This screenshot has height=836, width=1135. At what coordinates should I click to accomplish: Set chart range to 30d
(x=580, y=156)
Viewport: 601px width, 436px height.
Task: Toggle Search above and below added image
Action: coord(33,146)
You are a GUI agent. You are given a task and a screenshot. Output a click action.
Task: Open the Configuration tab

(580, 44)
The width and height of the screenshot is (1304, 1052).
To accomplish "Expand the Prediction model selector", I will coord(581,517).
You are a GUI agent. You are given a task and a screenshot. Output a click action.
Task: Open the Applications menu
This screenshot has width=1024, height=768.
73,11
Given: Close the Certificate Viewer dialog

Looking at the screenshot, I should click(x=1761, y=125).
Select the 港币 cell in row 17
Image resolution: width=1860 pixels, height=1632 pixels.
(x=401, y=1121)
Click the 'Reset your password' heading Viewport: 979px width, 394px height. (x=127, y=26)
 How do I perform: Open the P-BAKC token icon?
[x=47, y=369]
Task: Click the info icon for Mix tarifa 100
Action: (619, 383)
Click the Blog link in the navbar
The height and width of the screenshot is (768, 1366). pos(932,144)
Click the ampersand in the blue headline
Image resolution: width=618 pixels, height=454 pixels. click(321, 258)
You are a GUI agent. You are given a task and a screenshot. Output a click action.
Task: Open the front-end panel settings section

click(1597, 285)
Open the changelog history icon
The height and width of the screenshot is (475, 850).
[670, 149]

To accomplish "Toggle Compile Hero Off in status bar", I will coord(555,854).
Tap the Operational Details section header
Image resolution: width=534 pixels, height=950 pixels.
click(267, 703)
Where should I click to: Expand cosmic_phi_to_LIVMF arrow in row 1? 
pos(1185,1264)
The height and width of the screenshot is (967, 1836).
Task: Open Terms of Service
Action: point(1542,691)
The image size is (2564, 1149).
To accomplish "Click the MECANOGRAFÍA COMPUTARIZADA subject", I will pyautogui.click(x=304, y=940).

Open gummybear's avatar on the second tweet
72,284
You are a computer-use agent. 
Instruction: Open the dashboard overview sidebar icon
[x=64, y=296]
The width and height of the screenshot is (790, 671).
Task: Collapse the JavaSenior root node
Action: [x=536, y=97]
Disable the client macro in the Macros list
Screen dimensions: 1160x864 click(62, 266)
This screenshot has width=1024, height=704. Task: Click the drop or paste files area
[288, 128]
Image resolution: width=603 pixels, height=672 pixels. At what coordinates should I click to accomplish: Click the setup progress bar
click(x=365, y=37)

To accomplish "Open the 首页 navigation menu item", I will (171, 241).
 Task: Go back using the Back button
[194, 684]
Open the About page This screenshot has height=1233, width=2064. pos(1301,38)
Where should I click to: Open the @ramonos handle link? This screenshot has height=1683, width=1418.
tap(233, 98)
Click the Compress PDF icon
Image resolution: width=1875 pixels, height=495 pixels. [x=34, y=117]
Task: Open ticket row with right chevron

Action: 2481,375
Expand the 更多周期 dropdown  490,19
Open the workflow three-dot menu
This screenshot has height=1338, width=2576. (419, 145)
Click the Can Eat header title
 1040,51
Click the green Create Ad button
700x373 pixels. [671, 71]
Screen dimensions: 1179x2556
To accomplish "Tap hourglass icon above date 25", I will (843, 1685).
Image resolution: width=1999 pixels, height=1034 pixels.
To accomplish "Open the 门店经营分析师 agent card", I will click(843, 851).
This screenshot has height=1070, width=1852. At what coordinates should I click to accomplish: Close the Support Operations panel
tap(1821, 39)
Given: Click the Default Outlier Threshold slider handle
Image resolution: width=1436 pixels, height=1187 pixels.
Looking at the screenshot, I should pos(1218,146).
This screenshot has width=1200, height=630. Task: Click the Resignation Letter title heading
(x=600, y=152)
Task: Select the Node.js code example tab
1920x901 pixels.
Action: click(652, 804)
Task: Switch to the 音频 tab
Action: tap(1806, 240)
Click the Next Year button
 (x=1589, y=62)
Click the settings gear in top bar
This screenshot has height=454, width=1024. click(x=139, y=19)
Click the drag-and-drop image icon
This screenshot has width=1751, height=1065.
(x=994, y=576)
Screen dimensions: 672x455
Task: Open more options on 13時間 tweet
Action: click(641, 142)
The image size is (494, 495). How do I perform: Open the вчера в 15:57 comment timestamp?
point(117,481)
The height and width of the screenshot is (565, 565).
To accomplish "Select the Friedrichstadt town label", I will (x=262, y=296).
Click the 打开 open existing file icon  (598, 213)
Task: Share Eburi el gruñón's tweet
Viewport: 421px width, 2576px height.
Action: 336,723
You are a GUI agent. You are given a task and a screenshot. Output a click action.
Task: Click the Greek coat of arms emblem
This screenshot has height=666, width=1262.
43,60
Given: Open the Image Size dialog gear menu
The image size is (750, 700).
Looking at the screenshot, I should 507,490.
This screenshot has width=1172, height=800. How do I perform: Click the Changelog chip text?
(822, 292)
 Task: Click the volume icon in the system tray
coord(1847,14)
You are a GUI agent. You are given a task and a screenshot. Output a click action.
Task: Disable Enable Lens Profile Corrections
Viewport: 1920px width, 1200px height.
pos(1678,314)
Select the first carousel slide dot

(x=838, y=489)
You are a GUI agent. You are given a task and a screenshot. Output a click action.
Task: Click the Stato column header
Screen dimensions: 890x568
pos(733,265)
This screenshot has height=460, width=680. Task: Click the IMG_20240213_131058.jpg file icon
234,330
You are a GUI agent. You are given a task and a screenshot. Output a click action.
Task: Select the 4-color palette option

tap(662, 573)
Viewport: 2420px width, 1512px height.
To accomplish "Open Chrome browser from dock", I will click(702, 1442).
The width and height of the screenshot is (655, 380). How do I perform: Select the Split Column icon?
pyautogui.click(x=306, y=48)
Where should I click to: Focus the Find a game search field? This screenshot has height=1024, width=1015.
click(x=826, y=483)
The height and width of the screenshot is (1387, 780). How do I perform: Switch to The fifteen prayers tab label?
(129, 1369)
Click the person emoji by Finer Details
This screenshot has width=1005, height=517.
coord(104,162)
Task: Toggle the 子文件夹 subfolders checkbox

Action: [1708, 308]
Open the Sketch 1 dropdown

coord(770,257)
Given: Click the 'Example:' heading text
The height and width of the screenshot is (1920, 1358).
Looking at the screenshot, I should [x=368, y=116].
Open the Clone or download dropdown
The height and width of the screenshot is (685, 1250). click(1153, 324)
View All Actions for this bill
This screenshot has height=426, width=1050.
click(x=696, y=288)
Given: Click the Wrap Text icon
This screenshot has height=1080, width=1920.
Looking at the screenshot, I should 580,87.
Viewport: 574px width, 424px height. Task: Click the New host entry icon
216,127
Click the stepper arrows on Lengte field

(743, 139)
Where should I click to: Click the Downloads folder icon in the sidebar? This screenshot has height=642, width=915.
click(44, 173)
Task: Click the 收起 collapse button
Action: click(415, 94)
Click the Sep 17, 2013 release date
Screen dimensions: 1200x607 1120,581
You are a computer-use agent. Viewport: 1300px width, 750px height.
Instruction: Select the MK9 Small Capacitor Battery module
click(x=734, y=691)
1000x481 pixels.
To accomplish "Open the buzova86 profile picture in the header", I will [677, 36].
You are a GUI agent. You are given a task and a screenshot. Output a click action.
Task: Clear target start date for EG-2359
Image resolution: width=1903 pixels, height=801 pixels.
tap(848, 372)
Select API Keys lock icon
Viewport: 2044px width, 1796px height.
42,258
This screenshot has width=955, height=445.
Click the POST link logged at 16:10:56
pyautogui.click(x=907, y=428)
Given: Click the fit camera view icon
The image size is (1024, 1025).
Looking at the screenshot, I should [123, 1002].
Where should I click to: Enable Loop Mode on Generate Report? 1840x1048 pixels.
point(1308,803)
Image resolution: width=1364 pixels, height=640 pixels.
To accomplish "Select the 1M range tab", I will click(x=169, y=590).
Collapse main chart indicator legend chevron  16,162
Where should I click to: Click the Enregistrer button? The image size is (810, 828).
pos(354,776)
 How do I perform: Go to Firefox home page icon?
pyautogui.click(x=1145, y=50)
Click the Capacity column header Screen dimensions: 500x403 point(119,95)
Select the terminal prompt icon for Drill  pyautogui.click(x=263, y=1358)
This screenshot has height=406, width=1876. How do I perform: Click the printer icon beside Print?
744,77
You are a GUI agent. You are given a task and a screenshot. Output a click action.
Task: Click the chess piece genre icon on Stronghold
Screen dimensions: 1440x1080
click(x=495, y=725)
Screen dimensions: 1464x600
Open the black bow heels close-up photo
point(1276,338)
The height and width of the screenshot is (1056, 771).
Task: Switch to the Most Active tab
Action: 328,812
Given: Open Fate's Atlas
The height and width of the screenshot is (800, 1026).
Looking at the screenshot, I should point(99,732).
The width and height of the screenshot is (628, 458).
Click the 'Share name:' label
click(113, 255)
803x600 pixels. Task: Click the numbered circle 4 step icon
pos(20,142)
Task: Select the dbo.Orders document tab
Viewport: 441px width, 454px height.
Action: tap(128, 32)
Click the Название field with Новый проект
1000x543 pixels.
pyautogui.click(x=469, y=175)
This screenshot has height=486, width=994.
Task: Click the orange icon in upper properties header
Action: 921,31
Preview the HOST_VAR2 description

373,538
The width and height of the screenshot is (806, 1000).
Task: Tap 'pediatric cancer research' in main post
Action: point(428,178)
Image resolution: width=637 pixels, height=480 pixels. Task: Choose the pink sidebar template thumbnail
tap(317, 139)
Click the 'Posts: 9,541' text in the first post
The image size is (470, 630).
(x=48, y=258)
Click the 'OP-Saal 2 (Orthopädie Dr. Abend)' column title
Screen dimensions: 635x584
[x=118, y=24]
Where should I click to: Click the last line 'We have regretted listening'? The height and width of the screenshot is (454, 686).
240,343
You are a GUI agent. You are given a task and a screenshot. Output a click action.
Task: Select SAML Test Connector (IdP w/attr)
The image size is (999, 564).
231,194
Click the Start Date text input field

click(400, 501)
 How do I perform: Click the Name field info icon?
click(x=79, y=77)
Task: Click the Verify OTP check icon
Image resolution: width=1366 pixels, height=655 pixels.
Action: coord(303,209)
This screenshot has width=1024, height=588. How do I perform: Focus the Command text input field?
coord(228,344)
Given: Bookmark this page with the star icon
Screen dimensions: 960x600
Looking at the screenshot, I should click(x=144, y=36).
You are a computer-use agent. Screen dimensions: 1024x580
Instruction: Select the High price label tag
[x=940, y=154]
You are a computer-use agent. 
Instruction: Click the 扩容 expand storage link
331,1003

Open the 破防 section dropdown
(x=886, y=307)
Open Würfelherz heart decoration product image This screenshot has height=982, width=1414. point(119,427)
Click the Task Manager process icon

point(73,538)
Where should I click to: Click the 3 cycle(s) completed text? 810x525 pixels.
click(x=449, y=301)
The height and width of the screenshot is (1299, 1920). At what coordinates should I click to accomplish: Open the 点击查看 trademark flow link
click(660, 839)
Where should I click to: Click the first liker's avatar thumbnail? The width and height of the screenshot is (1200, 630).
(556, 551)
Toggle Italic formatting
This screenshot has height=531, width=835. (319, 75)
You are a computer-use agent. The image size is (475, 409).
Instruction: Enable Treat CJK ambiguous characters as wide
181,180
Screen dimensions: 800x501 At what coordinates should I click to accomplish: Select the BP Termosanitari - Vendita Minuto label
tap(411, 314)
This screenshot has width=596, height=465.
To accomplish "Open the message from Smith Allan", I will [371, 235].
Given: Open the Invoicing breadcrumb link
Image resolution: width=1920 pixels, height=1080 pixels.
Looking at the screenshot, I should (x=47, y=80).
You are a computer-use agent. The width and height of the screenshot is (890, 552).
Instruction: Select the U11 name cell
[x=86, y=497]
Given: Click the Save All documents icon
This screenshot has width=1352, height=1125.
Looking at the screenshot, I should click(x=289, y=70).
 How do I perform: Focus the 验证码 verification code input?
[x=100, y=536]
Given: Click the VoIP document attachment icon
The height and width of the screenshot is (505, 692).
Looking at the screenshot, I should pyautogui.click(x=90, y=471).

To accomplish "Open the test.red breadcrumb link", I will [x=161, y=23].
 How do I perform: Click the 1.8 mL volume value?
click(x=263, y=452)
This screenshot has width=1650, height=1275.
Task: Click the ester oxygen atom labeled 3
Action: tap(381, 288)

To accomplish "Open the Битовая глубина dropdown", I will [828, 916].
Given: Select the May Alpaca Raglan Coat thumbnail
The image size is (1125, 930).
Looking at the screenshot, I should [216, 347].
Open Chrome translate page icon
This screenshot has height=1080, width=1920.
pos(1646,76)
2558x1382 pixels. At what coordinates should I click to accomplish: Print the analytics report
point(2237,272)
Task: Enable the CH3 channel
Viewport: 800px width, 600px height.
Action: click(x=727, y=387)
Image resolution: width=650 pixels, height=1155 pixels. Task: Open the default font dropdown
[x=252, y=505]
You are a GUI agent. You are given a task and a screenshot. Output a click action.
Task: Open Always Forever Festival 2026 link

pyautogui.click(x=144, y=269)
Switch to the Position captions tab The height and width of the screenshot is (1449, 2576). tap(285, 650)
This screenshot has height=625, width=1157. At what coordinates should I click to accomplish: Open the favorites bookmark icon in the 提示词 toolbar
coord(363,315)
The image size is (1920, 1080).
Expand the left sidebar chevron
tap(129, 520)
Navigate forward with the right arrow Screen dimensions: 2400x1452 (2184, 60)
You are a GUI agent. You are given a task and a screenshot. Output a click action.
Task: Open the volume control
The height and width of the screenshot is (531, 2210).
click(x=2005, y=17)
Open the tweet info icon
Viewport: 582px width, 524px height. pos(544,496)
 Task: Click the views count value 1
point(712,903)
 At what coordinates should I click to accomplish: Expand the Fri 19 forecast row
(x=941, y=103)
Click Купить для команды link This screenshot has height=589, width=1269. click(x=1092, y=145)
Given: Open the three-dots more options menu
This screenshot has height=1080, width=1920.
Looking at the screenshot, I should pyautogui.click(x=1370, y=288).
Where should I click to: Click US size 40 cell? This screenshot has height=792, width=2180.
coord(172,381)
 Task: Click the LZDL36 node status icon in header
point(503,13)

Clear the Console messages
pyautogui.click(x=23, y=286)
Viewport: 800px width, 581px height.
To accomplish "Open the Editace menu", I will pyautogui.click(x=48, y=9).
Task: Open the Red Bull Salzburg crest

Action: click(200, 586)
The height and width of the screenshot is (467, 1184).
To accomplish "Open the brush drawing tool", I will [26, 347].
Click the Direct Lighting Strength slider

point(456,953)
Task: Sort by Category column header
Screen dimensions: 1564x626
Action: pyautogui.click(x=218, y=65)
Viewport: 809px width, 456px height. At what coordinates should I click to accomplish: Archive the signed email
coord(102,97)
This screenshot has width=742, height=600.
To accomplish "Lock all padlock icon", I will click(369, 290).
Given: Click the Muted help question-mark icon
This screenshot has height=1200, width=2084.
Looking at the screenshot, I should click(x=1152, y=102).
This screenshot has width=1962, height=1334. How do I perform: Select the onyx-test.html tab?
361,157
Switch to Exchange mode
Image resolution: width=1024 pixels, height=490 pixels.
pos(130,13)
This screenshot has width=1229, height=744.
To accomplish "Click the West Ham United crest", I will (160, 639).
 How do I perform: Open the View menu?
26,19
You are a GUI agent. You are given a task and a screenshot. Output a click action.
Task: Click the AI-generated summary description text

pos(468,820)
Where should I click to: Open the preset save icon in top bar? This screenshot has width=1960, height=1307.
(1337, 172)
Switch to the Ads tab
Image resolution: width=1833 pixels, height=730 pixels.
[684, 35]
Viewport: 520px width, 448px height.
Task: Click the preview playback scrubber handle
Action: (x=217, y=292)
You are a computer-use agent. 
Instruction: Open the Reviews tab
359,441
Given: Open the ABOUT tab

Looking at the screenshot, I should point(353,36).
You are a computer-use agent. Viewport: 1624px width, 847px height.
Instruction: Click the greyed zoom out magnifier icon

§ §

Please recast the records above as a JSON list of strings, one string per line with blank lines left out, beginning at the line that contains "Click the Task Manager process icon" and stopping after the line that contains "click(660, 839)".

* **RESPONSE TO THE TASK**
[
  "Click the Task Manager process icon",
  "point(73,538)",
  "Where should I click to: Click the 3 cycle(s) completed text? 810x525 pixels.",
  "click(x=449, y=301)",
  "The height and width of the screenshot is (1299, 1920). At what coordinates should I click to accomplish: Open the 点击查看 trademark flow link",
  "click(660, 839)"
]